Set task :: In the Romper Stomper review, which actor plays Blake Farron, the leader of Patriot Blue?

Selected excerpt ::
● ● ● ●
“Do we want Australia for Australians? Or do we just want to give it all up?” That is the proposition driving the neo-Nazi group Patriot Blue in director Geoffrey Wright’s “next generation” Romper Stomper, streaming on Stan.
The series opens with the Patriots stirring up trouble at a Muslim community feast. “We see you for what you are,” their leader, Blake Farron (Lachy Hulme), proclaims. “The thin end of the wedge, who would bully my people into accepting your culture.” Two young guys with shaved heads look on, clearly drawn in by the rhetoric. As an anti-fascist group gathers and prepares for confrontation, pulsing soundtrack music ratchets up the tension. When the fight breaks out, the two onlookers weigh in, taking the violence to a level neither of the gangs seems to have anticipated.
The release of this six-part series coincided with a major political controversy over gang violence in Melbourne. Federal ministers Peter Dutton and Greg Hunt claimed that the problem is out of control, citing reports that a reign of terror by African youths means that residents in some suburbs were scared to venture out to restaurants at night. Malcolm Turnbull, doubling down on the political point-scoring, blamed Labor premier Daniel Andrews for failing to “get on with the job and tackle this problem.”
Like the 1992 film that is its prequel, Romper Stomper features scenes of gratuitous violence that are devastating in their brutality. Not surprisingly, it hasn’t been received with enthusiasm by those rallying on social media under the hashtag #Melbournebitesback. Aside from feeling the need to defend the city’s reputation, they fear that the exaggerated claims will inflame racial tensions.
● ● ● ●
[Source records]
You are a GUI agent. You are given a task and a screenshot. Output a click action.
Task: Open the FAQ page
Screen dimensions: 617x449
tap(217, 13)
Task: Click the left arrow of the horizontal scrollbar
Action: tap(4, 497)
● ● ● ●
Result of this exercise :: Lachy Hulme